> Texto
════

O problema da morte por exemplo, também as comprovações científicas no campo dessa pesquisa dos físicos e biólogos é absoluta, quer dizer, eles verificam no momento em que o moribundo está morrendo eles conseguem verificar através das chamadas câmaras Kirliam de fotografia da antimatéria, eles conseguem ver e fotografar a saída dos elementos vitais do corpo humano constituindo depois um corpo que é o corpo que eles chamam de bioplasmático que é o perispírito. Este corpo se retira completamente do corpo material e só quando ele se retira o corpo vira cadáver, antes disso ele não vira. Quer dizer, então nós vemos que as comprovações foram decisivas neste terreno.

Mas a ciência espírita ela trata como já dissemos não desses aspectos que pertencem a área de ciências né, a área de ciências que dividem os dois campos. Aqui nós temos por exemplo as ciências da matéria, aqui nós temos as ciências do espírito e aqui no meio nós temos a área das ciências intermediárias, que são metapsíquica, a área psicologia, ciência psíquica inglesa, e assim por diante, as várias ciências que estudam os fenômenos mediúnicos. Se temos aqui a matéria e aqui o espírito, temos aqui a mediunidade. Quer dizer, esta área das ciências que é ocupada pela Parapsicologia hoje, e pela Metapsíquica que ainda também subsiste, continua a se desenvolver. Então, esta área das ciências é a área que trata da mediunidade e não do espírito, mas esta área que é do Espiritismo é a Ciência do Espírito. Olha, então nós já vemos que a doutrina tem aspectos que a gente precisa compreender, prestando bem atenção no estudo porque se não nós podemos fazer confusões, né. Por exemplo, lá na Sociedade Parisiense de Estudos Espíritas um companheiro de Kardec propôs a ele certa vez. Vamos trabalhos de materialização aqui. Kardec disse acho que não, mas vou consultar o espírito guia. Consultou o espírito guia do trabalho e o espírito disse não. Materializações, efeitos físicos, essa coisa toda é para os cientistas, eles vão verificar isto, você trata do espírito, da pesquisa do espírito.

Então as pesquisas de Kardec a gente pode ver, principalmente no final do livro O Céu e o Inferno, e ver de maneira completa na Revista Espírita, a Revista Espírita em seus doze volumes da Revista Espírita, ali a gente vai encontrando as várias investigações feitas por Kardec, tudo publicado integralmente ali, com as manifestações dos espíritos, as respostas dadas a Kardec sobre as suas perguntas, mostrando como o espírito se sente no mundo espiritual, como inclusive o espirito de pessoas vivas, que foi uma pesquisa muito importante de Kardec, espírito de pessoas vivas durante o sono, quando estão dormindo se retiram e passam a viver no espaço. Então como esse espírito se sente no espaço, o espírito da pessoa viva, quais são as sensações que ele tem, tudo isto foi pesquisado intensivamente por Kardec, durante doze anos de pesquisas. Então aí nós temos a Ciência Espírita realmente e O Livro dos Médiuns é o livro fundamental dessa ciência.

════

> Dados fornecidos

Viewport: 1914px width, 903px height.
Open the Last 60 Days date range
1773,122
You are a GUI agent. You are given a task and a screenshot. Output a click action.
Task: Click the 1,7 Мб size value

════

> Conjunto de tarefas
1. Reproduza sem alterações as linhas das entradas que vão desde a que contém "You are a GUI" até o fim das entradas, incluindo as duas extremidades.
2. Retome o texto sobre a ciência espírita a partir de onde ele para.

> Respostas às tarefas
1.
You are a GUI agent. You are given a task and a screenshot. Output a click action.
Task: Click the 1,7 Мб size value

2.
A RELIGIÃO E O ESPIRITISMO

Evangile_selon_le_spiritismeO Evangelho Segundo o Espiritismo, que nós todos conhecemos bastante. Conhecemos… Quer dizer, bastante, he, he…, no sentido de ouvir falar nele, ouvir algumas leituras, ler um pouco, mas não de penetrar mesmo no miolo do Evangelho. Penetrando lá nós vamos ver que há também uma profundidade ali que nós não conhecemos ainda. O Evangelho Segundo o Espiritismo é aquilo que serve de base, é o livro básico da Religião Espírita. Mas isso não quer dizer que a Ciência Espírita possa se firmar só n’O Livro dos Médiuns. É Livro dos Médiuns e Livro dos Espíritos. A Religião Espírita: Evangelho Segundo o Espiritismo e Livro dos Espíritos. O Livro dos Espíritos é sempre a base de tudo, de todos os aspectos da doutrina.

Então no Evangelho nós encontramos a colocação dos problemas religiosos de maneira mais ampla e de maneira mais livre. O problema da religião é muito sério, muito complexo, pelo seguinte. Porque a religião que nasceu naturalmente com o homem primitivo, nasceu nas selvas. Nós sabemos que não há um só povo no mundo em todas as épocas da humanidade, de acordo com todas as pesquisas feitas, não há um só povo no mundo que fosse ateu, nunca houve. Até lá nas cavernas do homem primitivo existe os sinais de culto, de religião que eles praticavam. Todos os homens desde que apareceram na terra trouxeram com eles o sentimento religioso. Esse sentimento religioso gerou as religiões. Mas as religiões seguiram sempre um caminho formalístico muito perigoso, que era necessário, naturalmente. Quer dizer, tudo isto é um pouco difícil as vezes da gente compreender. Quando a gente acusa muito os organizadores de religiões de haverem organizado verdadeiras estruturas mundanas, comerciais, políticas, sociais da religião, quando acusamos isto nós esquecemos de que também as condições da época em que as religiões se formavam exigiam isto. As condições de próprio conhecimento do homem, o homem não tinha o conhecimento que ele tem hoje, então eles tinham que se entregar a certos sistemas que era a única maneira dele organizar a sua religião. Mas as religiões foram organizadas assim e por isso mesmo se tornaram fortes, poderosas. Porque elas aglutinaram muitos interesses humanos, interesses imediatos, interesses terrenos, e terminaram subjugando os interesses espirituais aos interesses terrenos. Vem daí o problema religioso no mundo.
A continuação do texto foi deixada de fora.